Bagrave secoue sa crinière si vigoureusement que la fumée s'agite autour de lui.
- Le lait ? Qu'est-ce que le lait ? Un aliment mortel. Est-ce que l'âme se nourrit de lait ? Je pense bien à autre chose ! Mon coeur est tourmenté au-dedans de moi parce que les terreurs de la mort m'assaillent, parce que la crainte de la justice divine m'enveloppe.
- Vous déraillez tout à fait. Dieu n'aime que les responsables. Demandez-lui l'esprit de jugement, d'ordre et de travail.

Ces propos heurtent sans y pénétrer le front creusé de rides. Bagrave a un rire distant, désabusé.
- Mes poignets sont serrés par les chaînes de la paresse... Et qu'importe ! Que mes chèvres crèvent si le coeur leur en dit ! Moi, j'ai les ailes de la colombe, je m'envole de vision en vision, d'étoile en étoile, de ciel en ciel. Quand la misère m'obsède, quand la fumée m'étouffe, je me réfugie dans la gloire éternelle. Alors, la fumée m'aide à ne plus voir le monde.
- Sans doute, mais la fumée fait aussi tousser Ruben. Pour l'instant, Dieu ne vous demande pas de vous établir prématurément dans son ciel, mais de soigner celui qui vous est confié. Dieu vous aimerait-il moins si Ruben était mieux nourri, si ses vêtements étaient moins troués ? ... Allons, prenez ça, Jacques et remettez votre fils d'aplomb.
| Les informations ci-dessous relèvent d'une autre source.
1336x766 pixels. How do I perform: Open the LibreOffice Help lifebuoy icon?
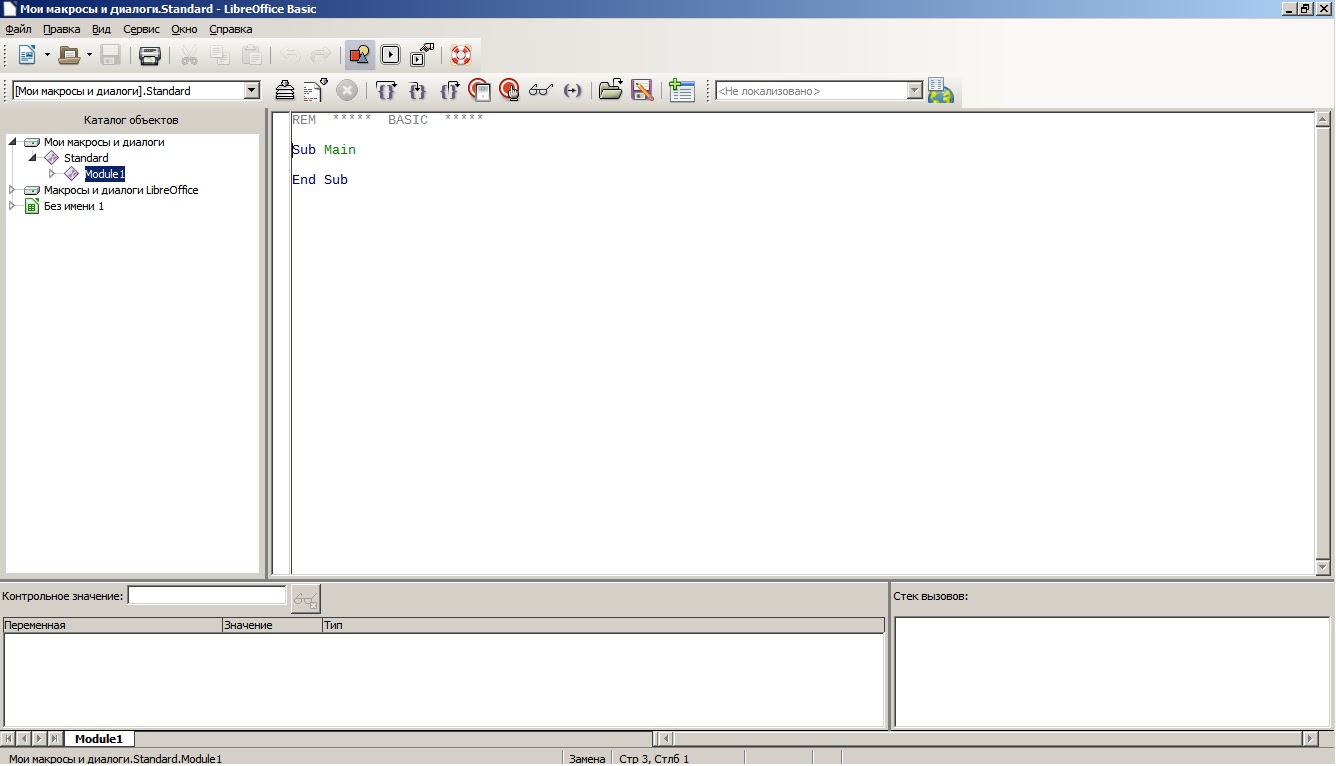[x=461, y=55]
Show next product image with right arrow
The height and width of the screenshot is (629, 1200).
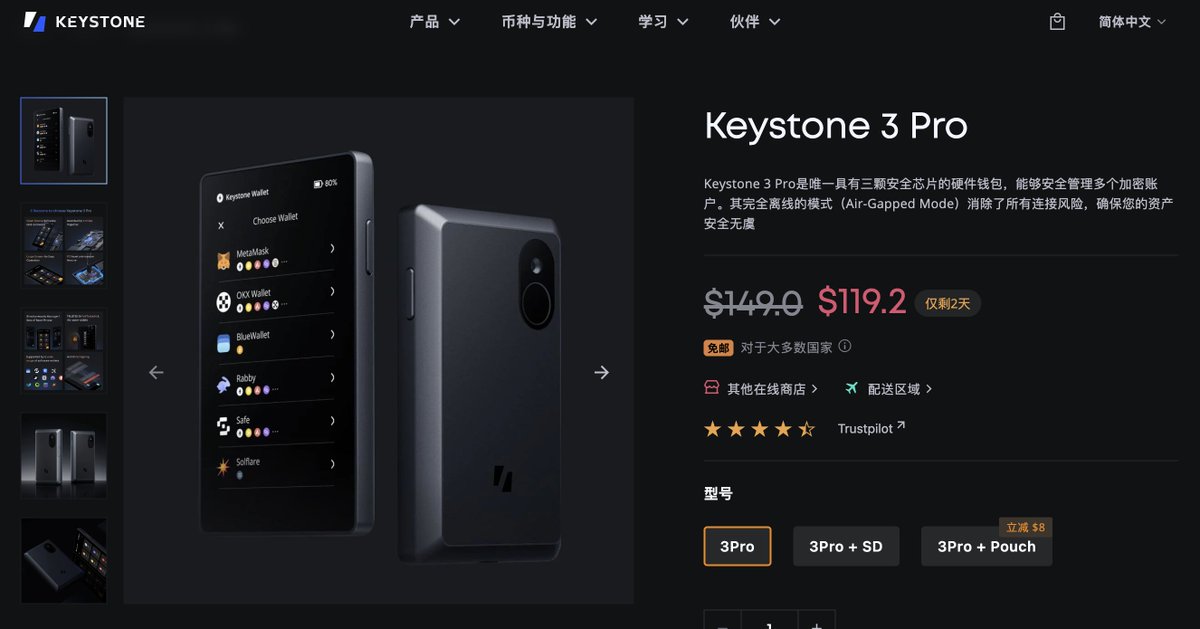coord(601,372)
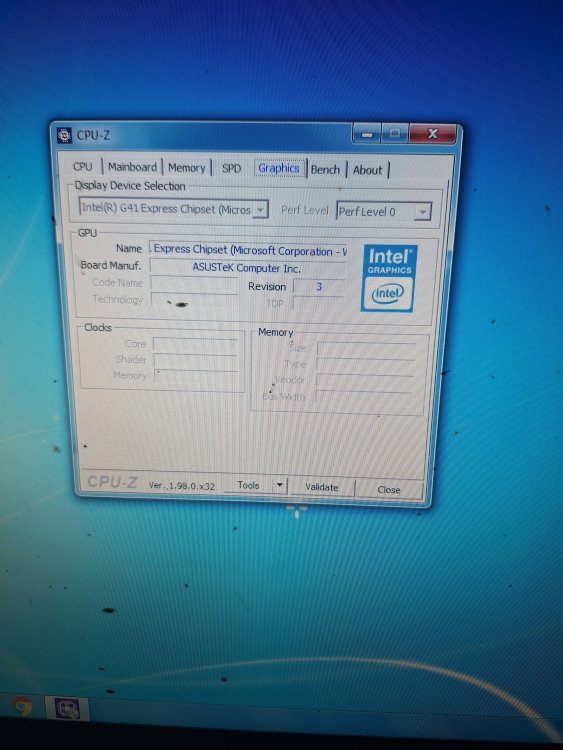Select the CPU-Z taskbar icon

click(x=67, y=708)
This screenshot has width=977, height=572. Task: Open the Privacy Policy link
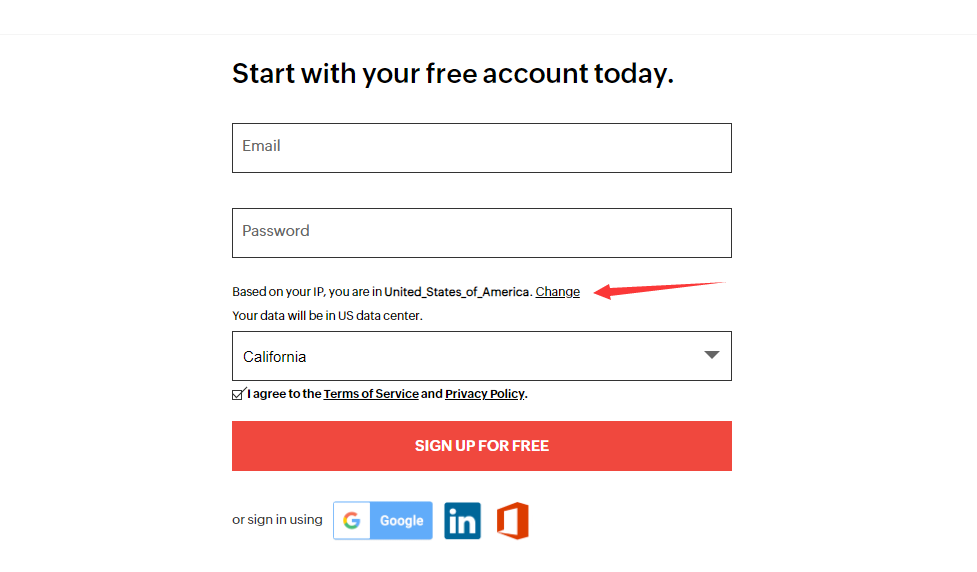coord(484,394)
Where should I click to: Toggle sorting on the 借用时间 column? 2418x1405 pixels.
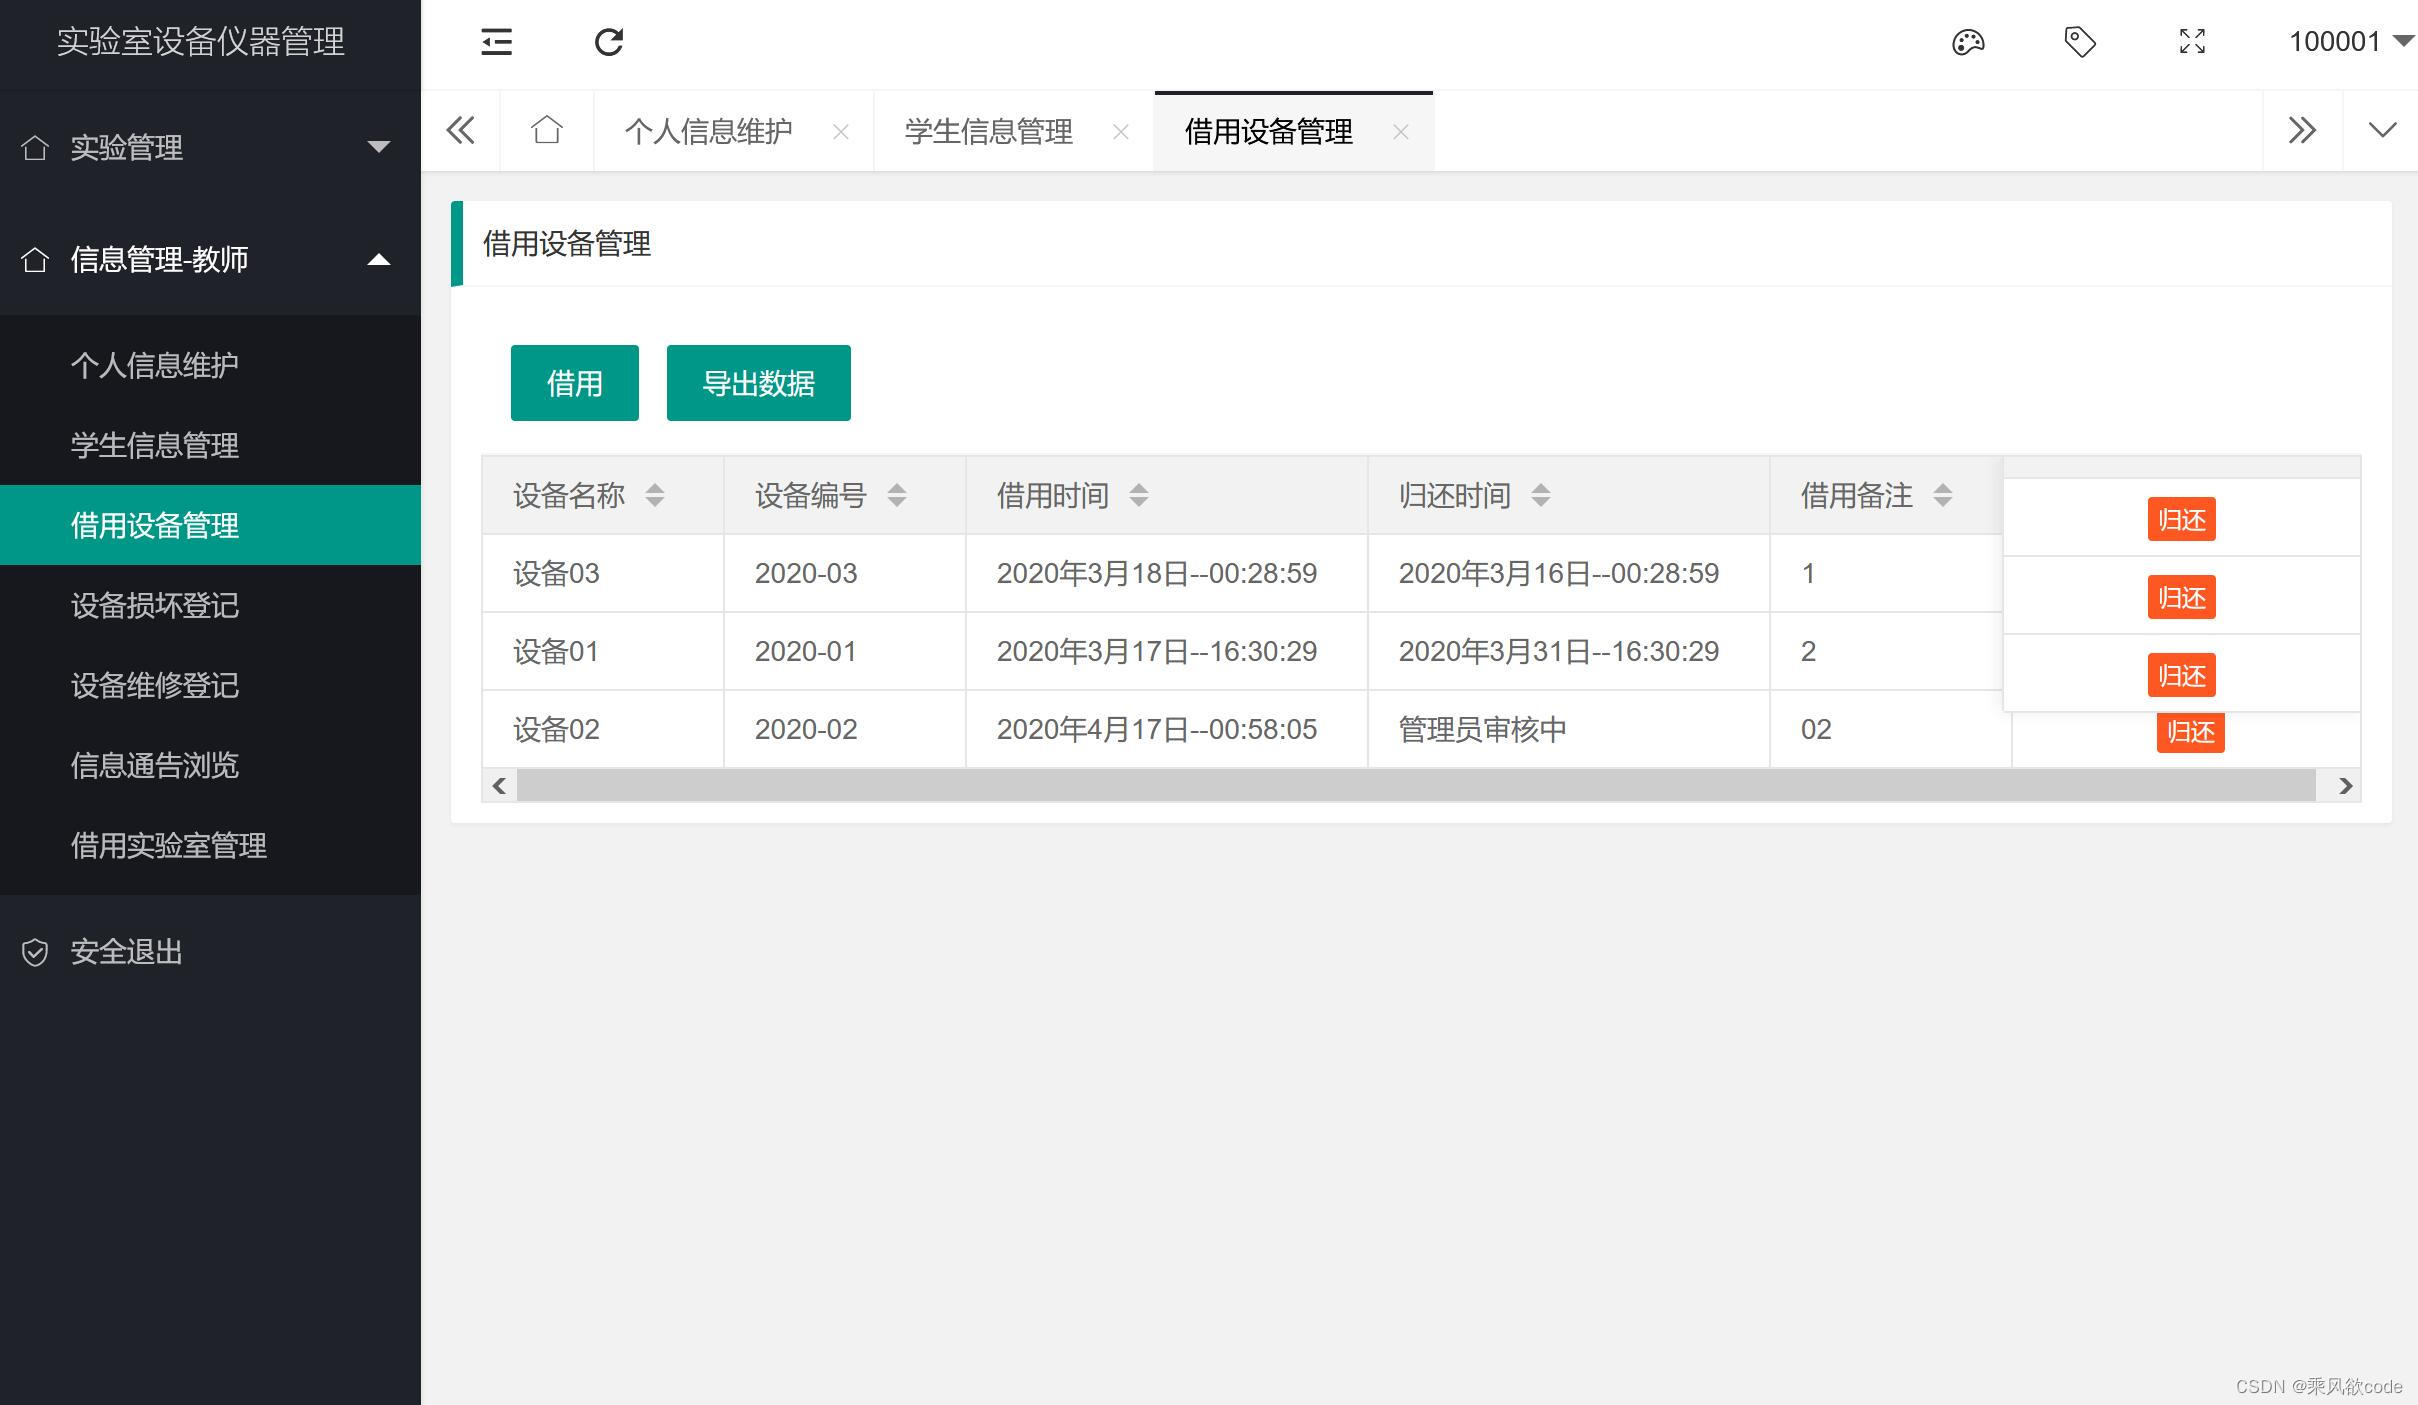tap(1139, 494)
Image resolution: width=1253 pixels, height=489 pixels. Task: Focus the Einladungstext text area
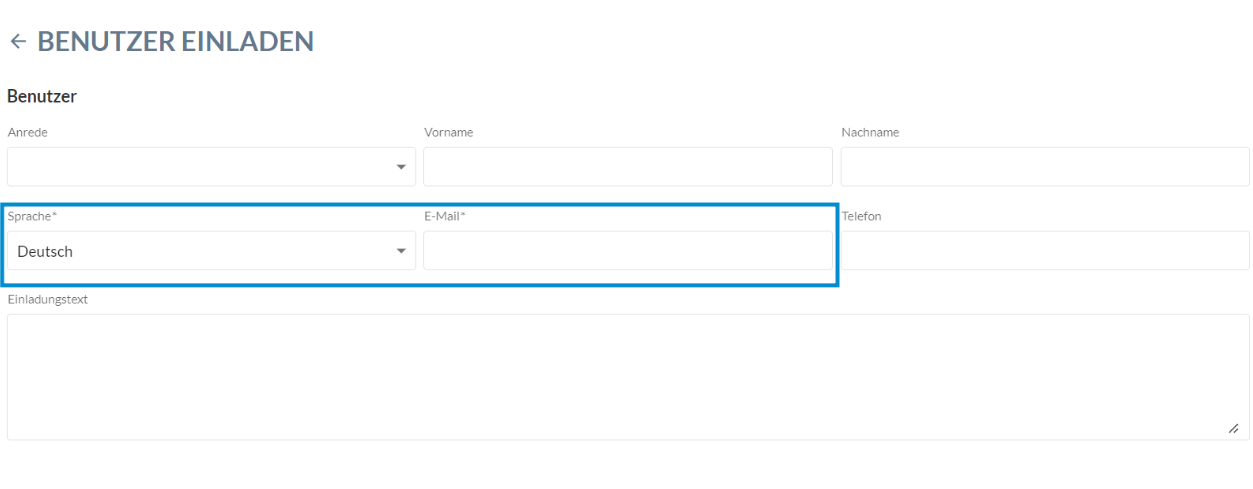(628, 377)
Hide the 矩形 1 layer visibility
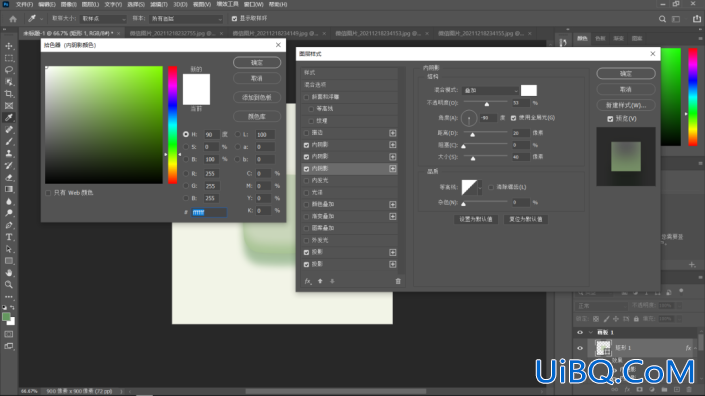Viewport: 705px width, 396px height. tap(580, 348)
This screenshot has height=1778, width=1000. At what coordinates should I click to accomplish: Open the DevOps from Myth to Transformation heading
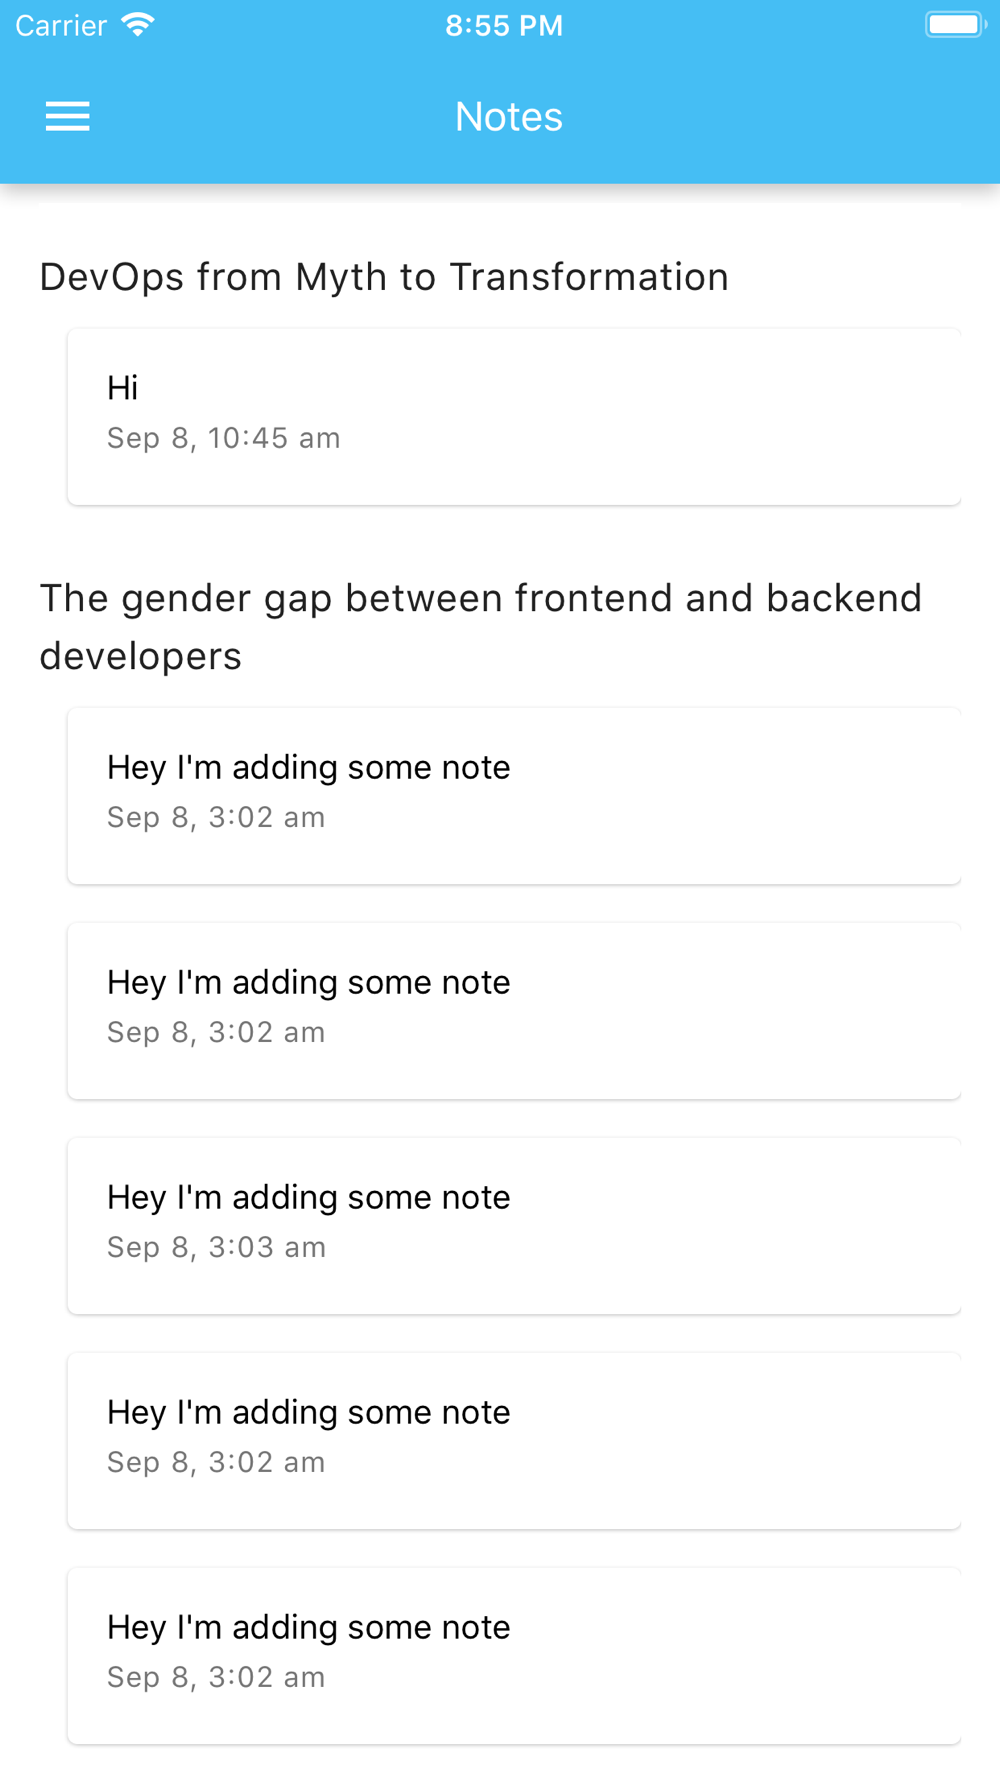point(384,277)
Ça, c'est un pain, un tourteau de noix, un morceau de cochon. Jacques Bagrave s'est levé.
- Seigneur, qu'ils sont beaux les pieds de tes messagers !
- Sans doute, mais pourquoi Ruben ne vient-il plus à l'école ?
- Avant-hier, il a laissé la moitié de sa houppelande aux ronces du chemin. Le moyen, maintenant, de cacher sa nudité ?
- Où est-il ?
- Ah !... Sait-on jamais où sont les enfants !
- Ce soir, il aura un vêtement. Mais demain, l'école !
- Ah ! les bienfaits pleuvent sur moi comme la manne au désert. Pour remercier, j'irai ce soir à la réunion mêler ma voix au concert des anges. Allez doucement ! Et que Dieu éclaire votre sentier...

Nous nous éloignons sous les bénédictions. Mimi me prend le bras.
- Il est brave, ce Jacques. Mais il en a trop vu !... Sa religion est toute dans l'imagination, rien dans la tête. Petite, souviens-toi de ça : il s'agit que tout s'équilibre sinon la force fuit par une fissure.